**Exercise requirements**
Print every entry exactly once more, omitting each picture.

**Stored data entries**
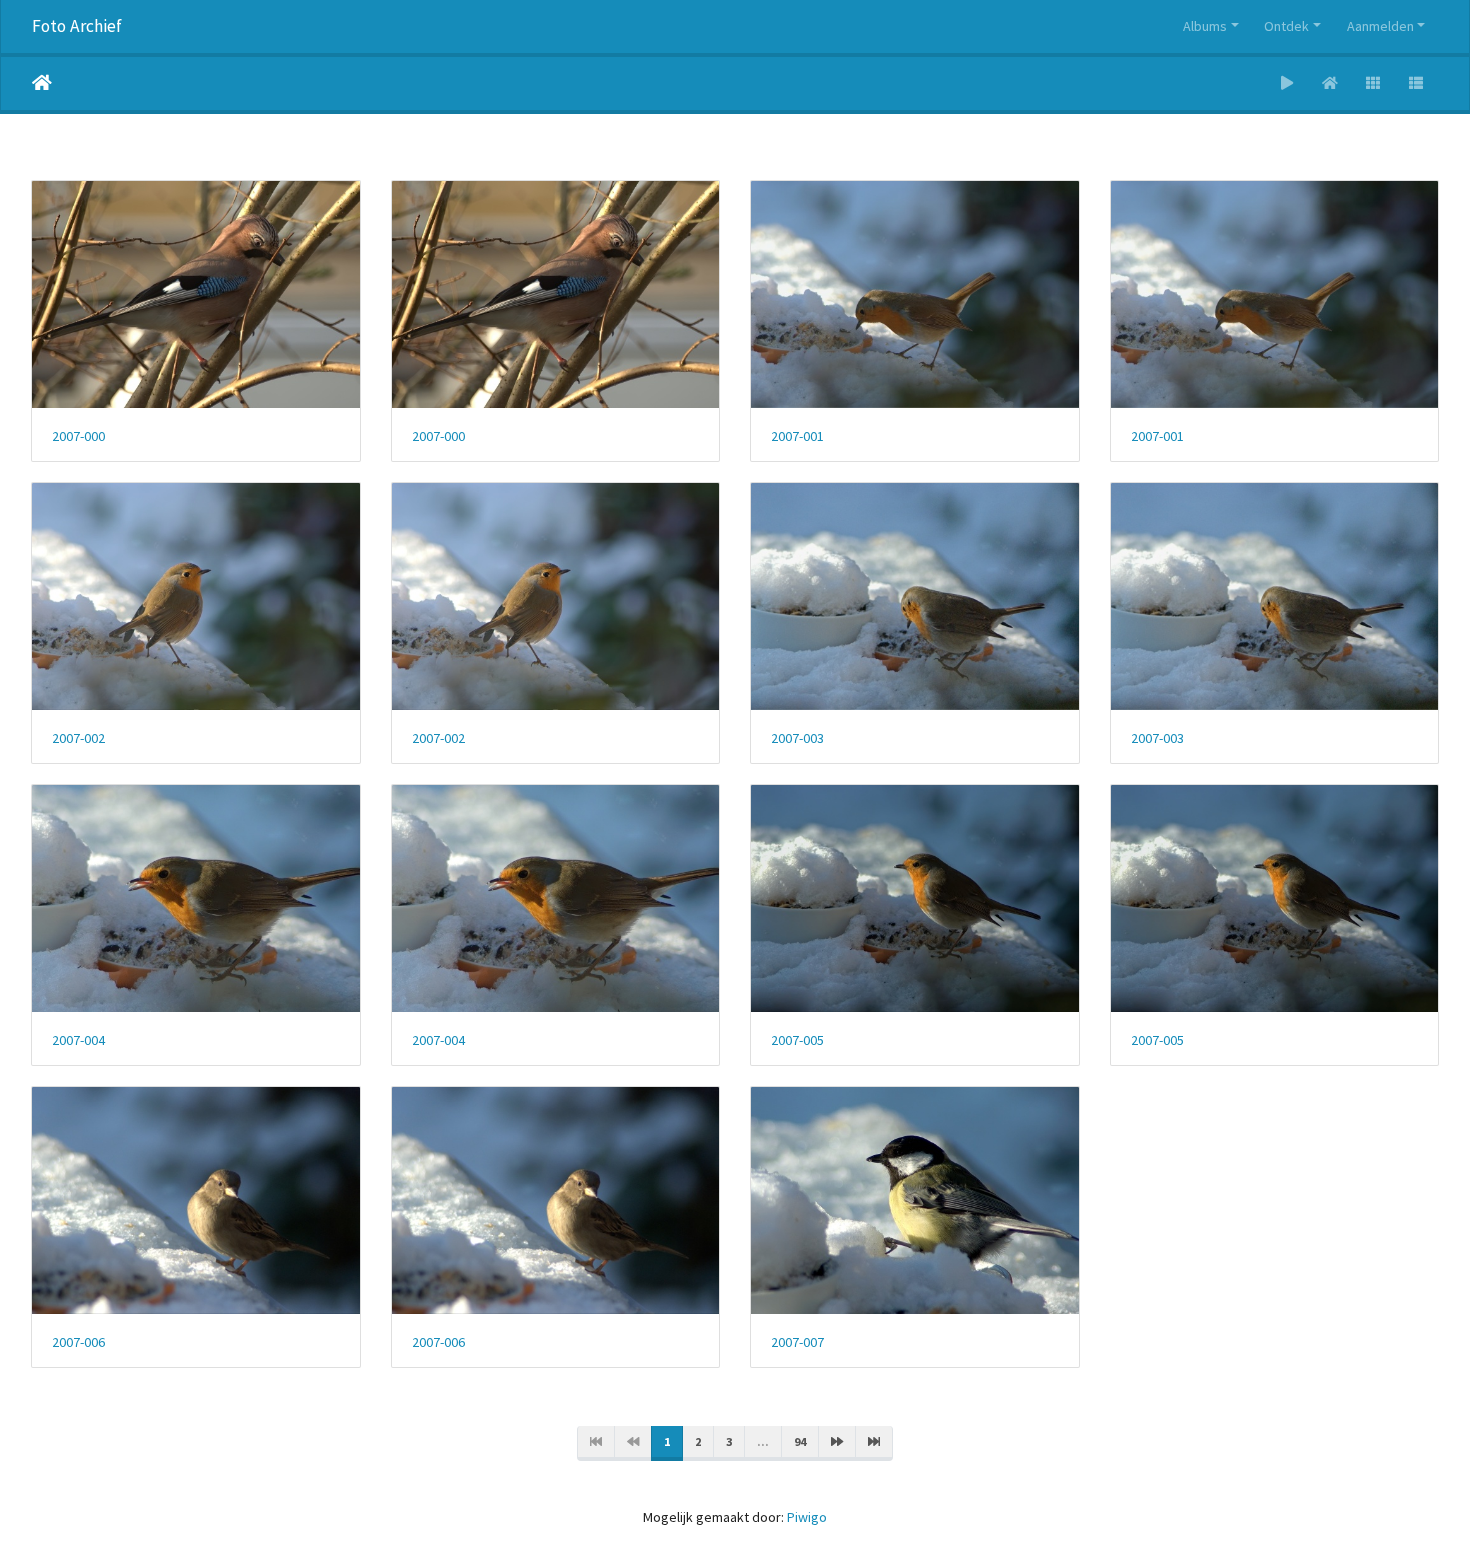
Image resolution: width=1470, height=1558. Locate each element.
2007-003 (797, 738)
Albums (1205, 26)
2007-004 (78, 1040)
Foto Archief (77, 26)
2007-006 (78, 1342)
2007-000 (78, 436)
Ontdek (1286, 26)
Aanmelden (1380, 26)
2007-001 (797, 436)
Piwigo (807, 1517)
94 (800, 1441)
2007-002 (78, 738)
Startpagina (42, 83)
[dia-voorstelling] (1287, 83)
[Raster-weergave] (1373, 83)
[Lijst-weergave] (1416, 83)
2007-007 (797, 1342)
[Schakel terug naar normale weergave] (1330, 83)
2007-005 (797, 1040)
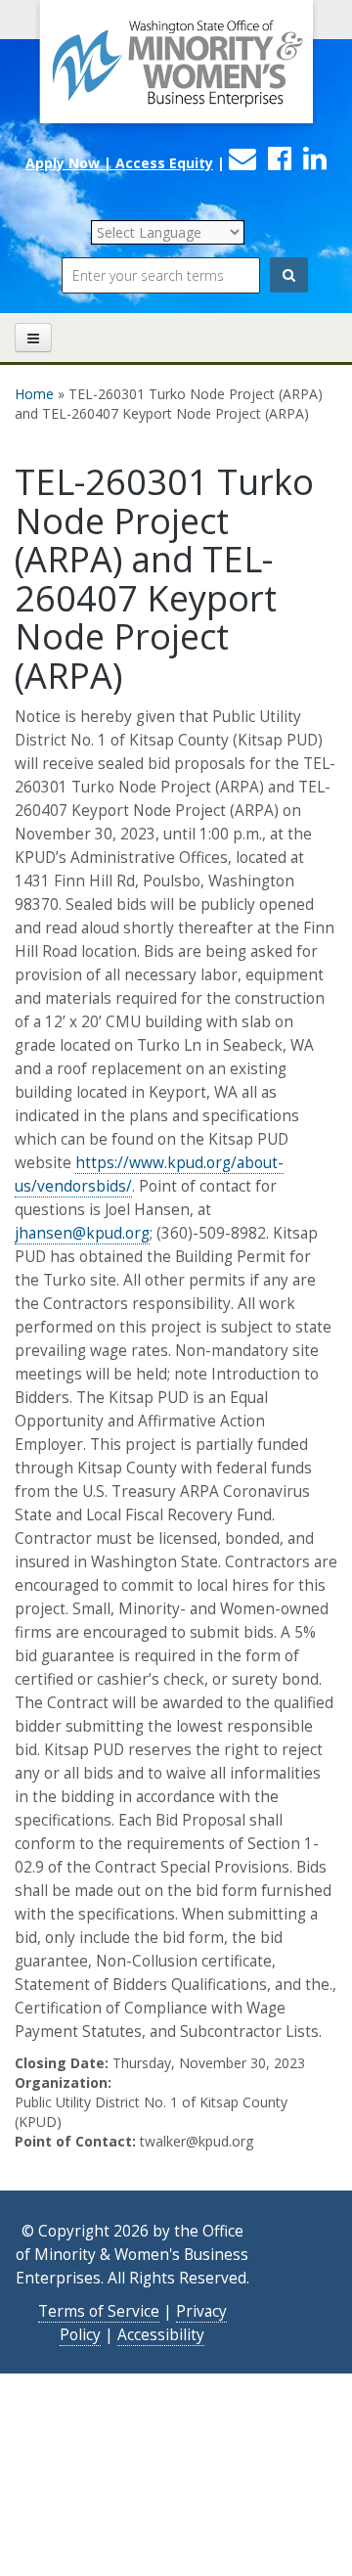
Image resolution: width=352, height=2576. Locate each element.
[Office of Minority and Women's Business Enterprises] (176, 72)
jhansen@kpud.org (82, 1233)
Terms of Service (98, 2311)
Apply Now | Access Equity (119, 163)
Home (34, 393)
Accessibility (160, 2335)
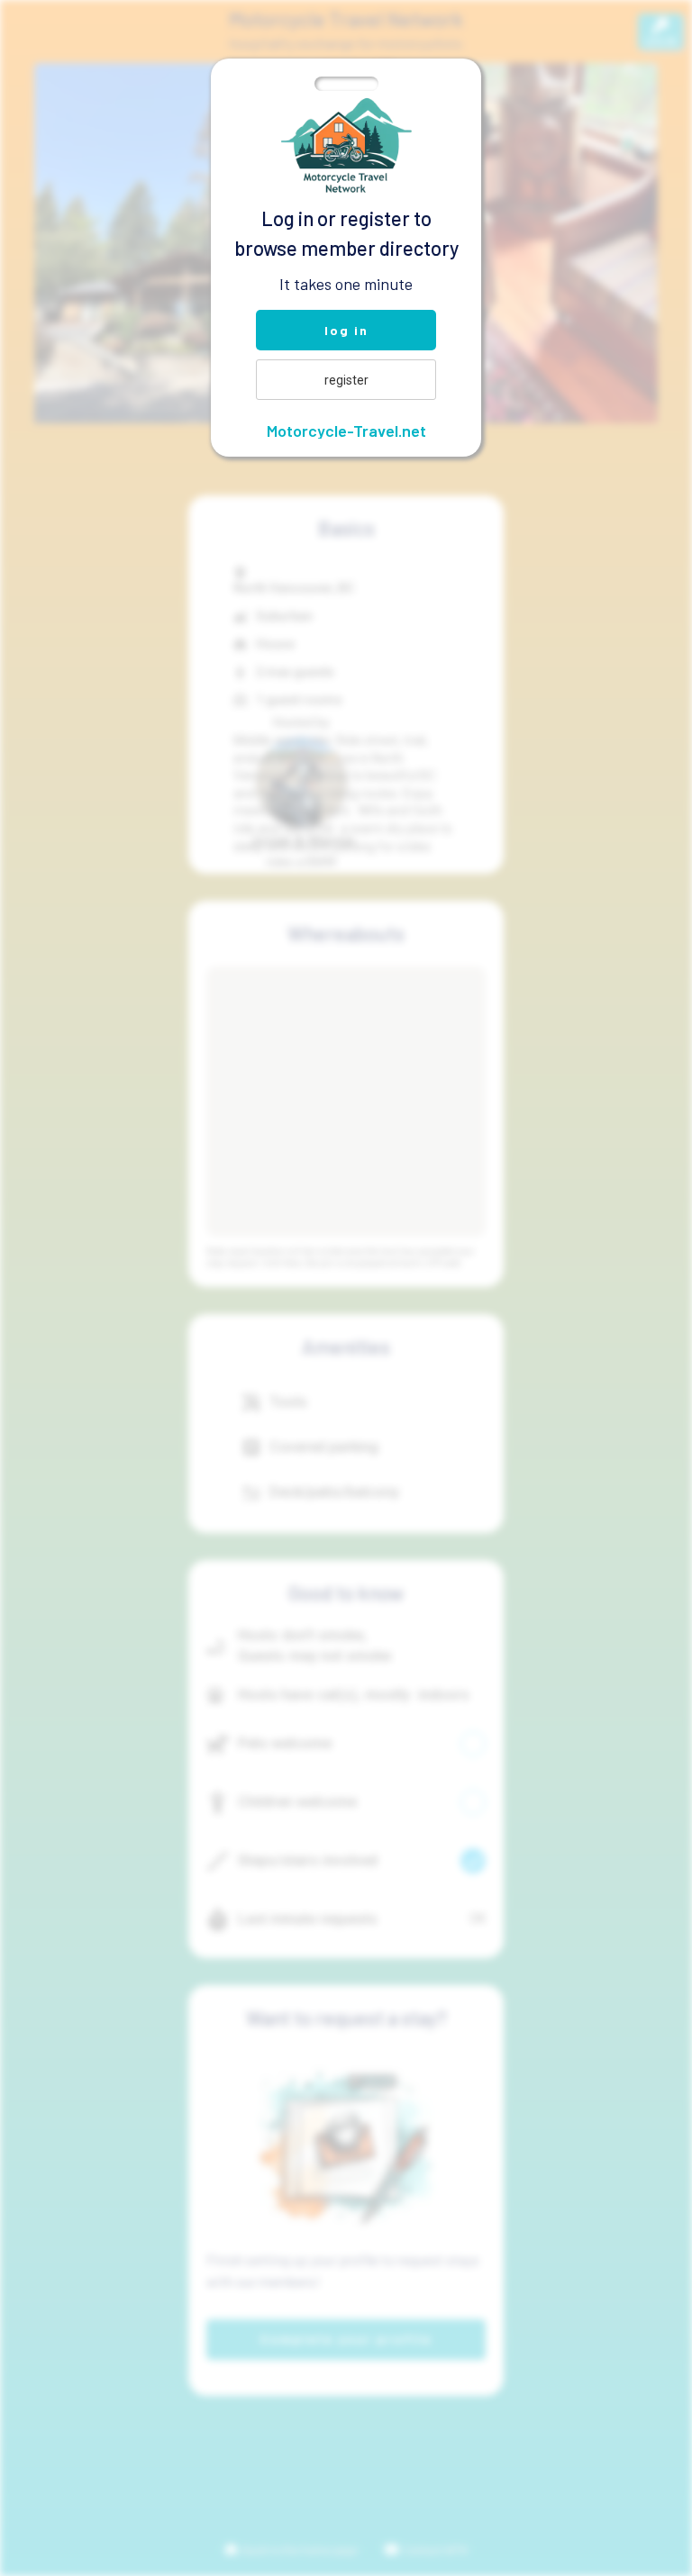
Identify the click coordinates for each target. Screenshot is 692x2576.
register (346, 380)
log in (346, 330)
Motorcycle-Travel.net (346, 430)
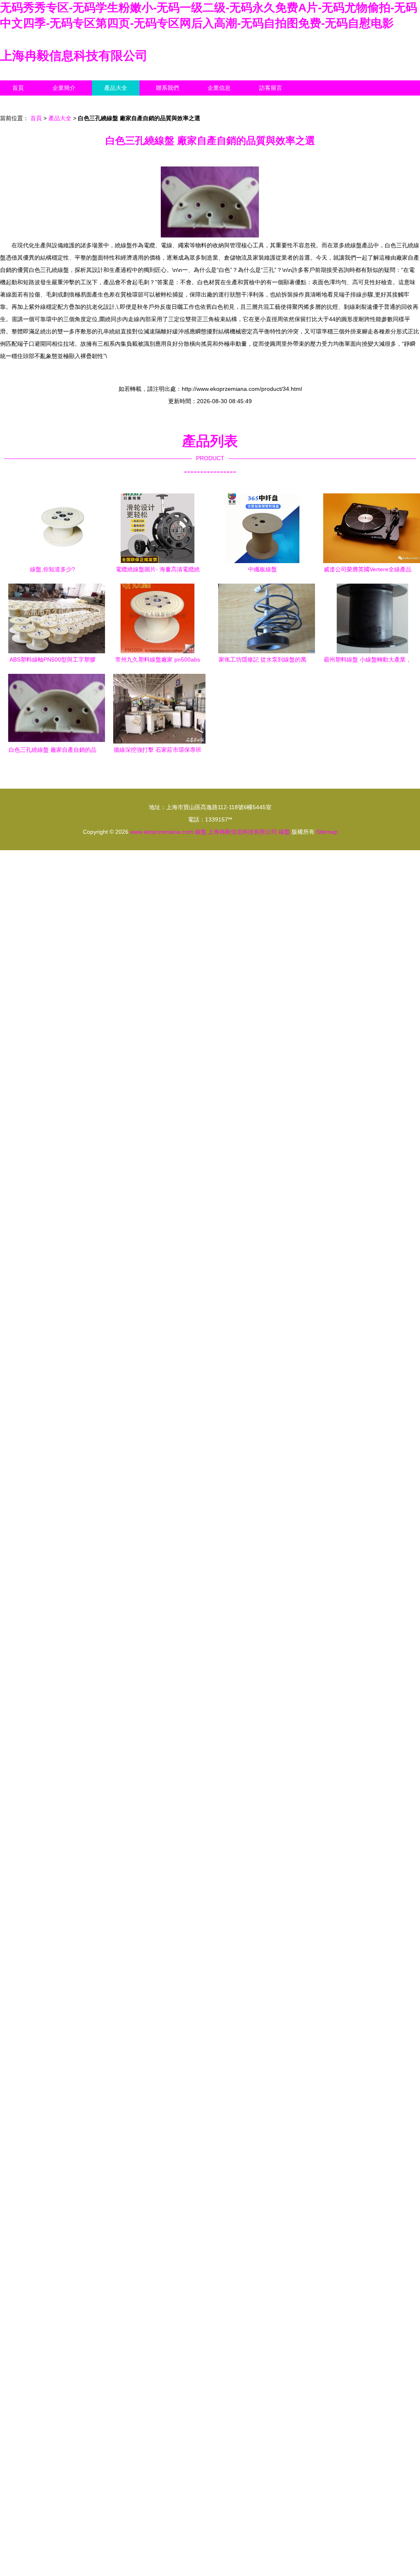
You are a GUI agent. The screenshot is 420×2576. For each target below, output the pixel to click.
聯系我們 (167, 87)
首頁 (18, 87)
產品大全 (115, 87)
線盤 (200, 831)
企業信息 (219, 87)
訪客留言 (270, 87)
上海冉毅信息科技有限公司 (74, 55)
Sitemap (327, 831)
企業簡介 (63, 87)
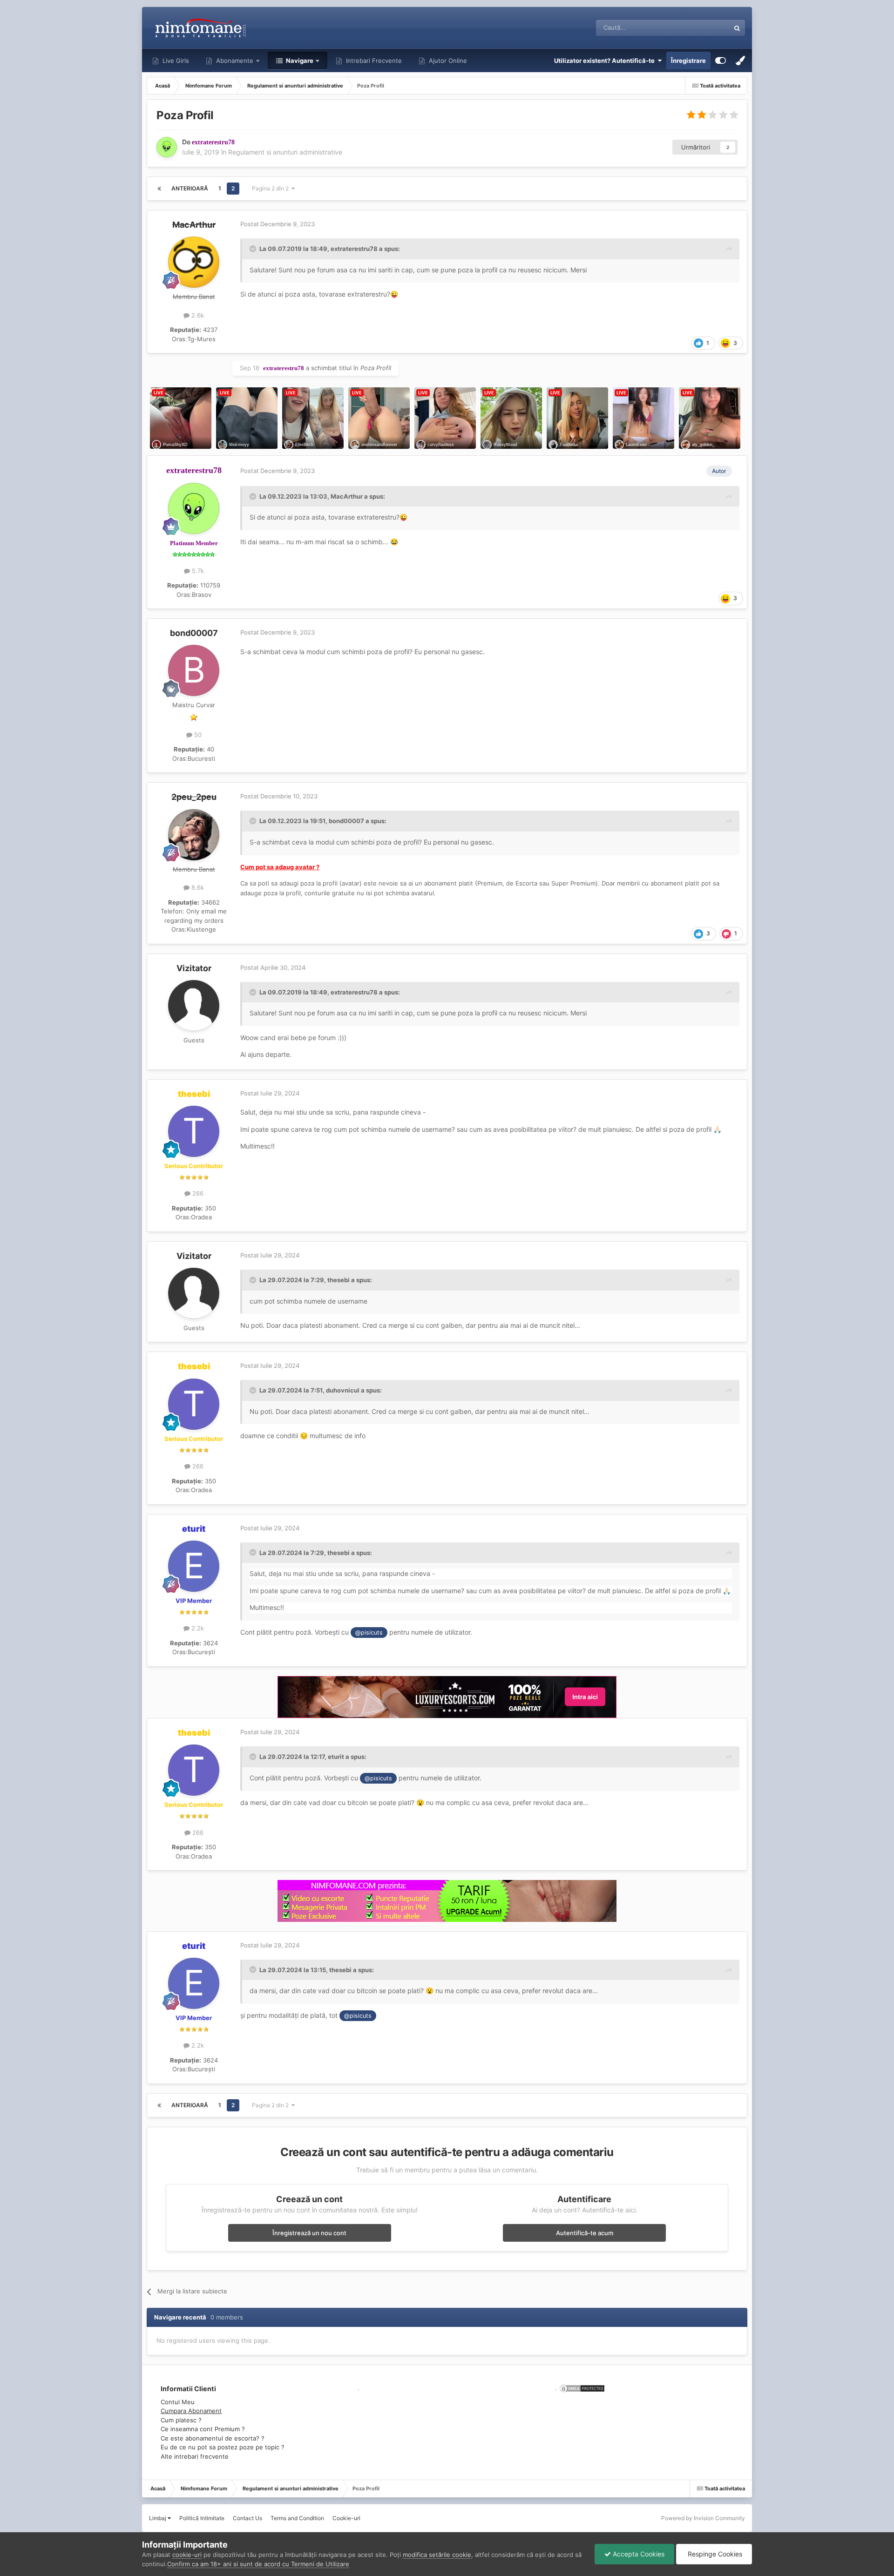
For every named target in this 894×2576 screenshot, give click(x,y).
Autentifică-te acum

**Problem solution**
Image resolution: width=1470, height=1558. Locate each element.
2007-003 (797, 738)
Albums (1205, 26)
2007-004 (78, 1040)
Foto Archief (77, 26)
2007-006 (78, 1342)
2007-000 (78, 436)
Ontdek (1286, 26)
Aanmelden (1380, 26)
2007-001 (797, 436)
Piwigo (807, 1517)
94 (800, 1441)
2007-002 (78, 738)
Startpagina (42, 83)
[dia-voorstelling] (1287, 83)
[Raster-weergave] (1373, 83)
[Lijst-weergave] (1416, 83)
2007-007 (797, 1342)
[Schakel terug naar normale weergave] (1330, 83)
2007-005 (797, 1040)
Image resolution: width=352, height=2576. Locate each element.
[Office of Minority and Women's Business Enterprises] (176, 72)
jhansen@kpud.org (82, 1233)
Terms of Service (98, 2311)
Apply Now | Access Equity (119, 163)
Home (34, 393)
Accessibility (160, 2335)
Identify the click coordinates for each target. Screenshot is 692x2576.
register (346, 380)
log in (346, 330)
Motorcycle-Travel.net (346, 430)
You are a GUI agent. The screenshot is 420×2576. For each target below, output the pixel to click.
聯系我們 (167, 87)
首頁 (18, 87)
產品大全 (115, 87)
線盤 (200, 831)
企業信息 (219, 87)
訪客留言 (270, 87)
上海冉毅信息科技有限公司 (74, 55)
Sitemap (327, 831)
企業簡介 (63, 87)
For every named target in this 894×2576 screenshot, give click(x,y).
Autentifică-te acum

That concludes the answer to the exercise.